If this is the best argument the chief architect of this bill can present to address the concerns of outraged Americans, you have to wonder what our elected representatives were thinking when they passed it. In order to satisfy opponents’ concerns, the final legislation states that nothing in it may be “construed to affect existing law or authorities relating to the dentition of United States citizens, lawful resident aliens of the United States, or any other persons who are captured or arrested in the United States. The Supreme Court has said U.S. citizens CAN be held by the military as enemy combatants, but the law is unclear on whether that includes those captured inside the United States and the issue is hotly disputed.
What has happened here is a shift in who will take custody of suspected terrorists and the laws that apply to detainment. Prior to NDAA, if I was taken into custody by law enforcement authorities, I could not be detained indefinitely without charges being filed and my guilt proven. Under the NDAA, if I were taken into custody by law enforcement as a suspected terrorist, I may be transferred to military custody, which means, according to the Supreme Court, I can be held indefinitely as an enemy combatant.
Regardless of how it is presented, this bill strips away our most basic freedoms. Too many people representing us in Washington who voted for the NDAA have either LOST or NEVER UNDERSTOOD the spirit of liberty. This frightens me for my country.
In December of 2011, President Obama signed the 2012 act into law. On May 15, 2012, ruling on a suit brought by a number of private citizens claiming that the act allows indefinite military detention, U.S. District Judge Katherine Harris blocked section 1021. Her statement follows:
“As set forth above, this Court has found that plaintiffs have shown a likelihood of success on the merits regarding their constitutional claim and it therefore has a responsibility to insure that the public’s constitutional rights are protected. Accordingly, this Court finds that the public interest is best served by the issuance of the preliminary relief recited herein.”
The government sidestepped the ruling, saying, “The government construes this Court’s Order as applying only as to the named plaintiffs in this suit.”
The 2013 is currently being debated in Congress.
As Samuel Adams once said “When the spirit of liberty is extinct, our numbers will accelerate our ruin and render us easier victims to tyranny.”
In fact, Adams and the founders were so adamant about guarding and defending liberty, they informed those who did not share this passionate position to take a hike and “kiss the feet of your king but not in our country.”
Samuel Adams said, “If ye love wealth better than liberty, the tranquillity of servitude than the animating contest of freedom—go from us in peace. We ask not your counsels or arms. Crouch down and lick the hands which feed you. May your chains sit lightly upon you, and may posterity forget that ye were our countrymen!”

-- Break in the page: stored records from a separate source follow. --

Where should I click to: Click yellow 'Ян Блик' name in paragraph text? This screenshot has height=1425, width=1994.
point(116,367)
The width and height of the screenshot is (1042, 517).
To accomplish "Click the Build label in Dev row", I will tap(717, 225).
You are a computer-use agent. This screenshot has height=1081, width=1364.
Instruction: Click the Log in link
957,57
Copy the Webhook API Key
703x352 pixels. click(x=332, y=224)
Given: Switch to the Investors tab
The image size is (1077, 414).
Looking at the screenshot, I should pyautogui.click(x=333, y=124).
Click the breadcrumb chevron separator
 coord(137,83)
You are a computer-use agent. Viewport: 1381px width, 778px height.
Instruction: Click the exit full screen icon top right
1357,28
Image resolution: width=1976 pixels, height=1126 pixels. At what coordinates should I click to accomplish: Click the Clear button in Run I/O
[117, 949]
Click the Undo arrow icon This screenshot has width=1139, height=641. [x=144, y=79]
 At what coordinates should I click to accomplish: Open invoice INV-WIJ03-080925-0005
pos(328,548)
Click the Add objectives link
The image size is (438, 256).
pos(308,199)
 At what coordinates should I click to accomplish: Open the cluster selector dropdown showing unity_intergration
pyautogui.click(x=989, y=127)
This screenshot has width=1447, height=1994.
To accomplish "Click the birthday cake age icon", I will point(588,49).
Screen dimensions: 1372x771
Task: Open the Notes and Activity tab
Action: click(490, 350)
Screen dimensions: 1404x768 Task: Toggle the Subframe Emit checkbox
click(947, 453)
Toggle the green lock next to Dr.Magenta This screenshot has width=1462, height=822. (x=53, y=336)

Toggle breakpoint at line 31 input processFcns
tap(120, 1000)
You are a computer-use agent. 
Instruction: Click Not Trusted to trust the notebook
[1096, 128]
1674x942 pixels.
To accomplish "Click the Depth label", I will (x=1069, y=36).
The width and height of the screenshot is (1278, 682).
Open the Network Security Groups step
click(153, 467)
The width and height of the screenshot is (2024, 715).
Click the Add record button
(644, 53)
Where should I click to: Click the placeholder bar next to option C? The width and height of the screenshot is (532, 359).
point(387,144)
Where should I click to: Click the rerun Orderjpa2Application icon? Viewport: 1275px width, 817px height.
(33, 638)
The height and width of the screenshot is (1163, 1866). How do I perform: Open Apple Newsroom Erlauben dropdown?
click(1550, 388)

The ambiguity of this bill should be more terrifying to Americans than the threat posed by suspected terrorists roaming the continent. After all, truth is the new hate speech and law abiding, Second Amendment supporting conservative patriots may be considered terrorists by the current administration.
So, in the spirit of our founding fathers, I say to those in Congress who supported this bill, crouch down and lick the hands of wealth that have fed you and enjoy the chains of special interest that enslave you. They are not the hands of those you were elected to represent. You are not our countrymen, and you no longer represent us.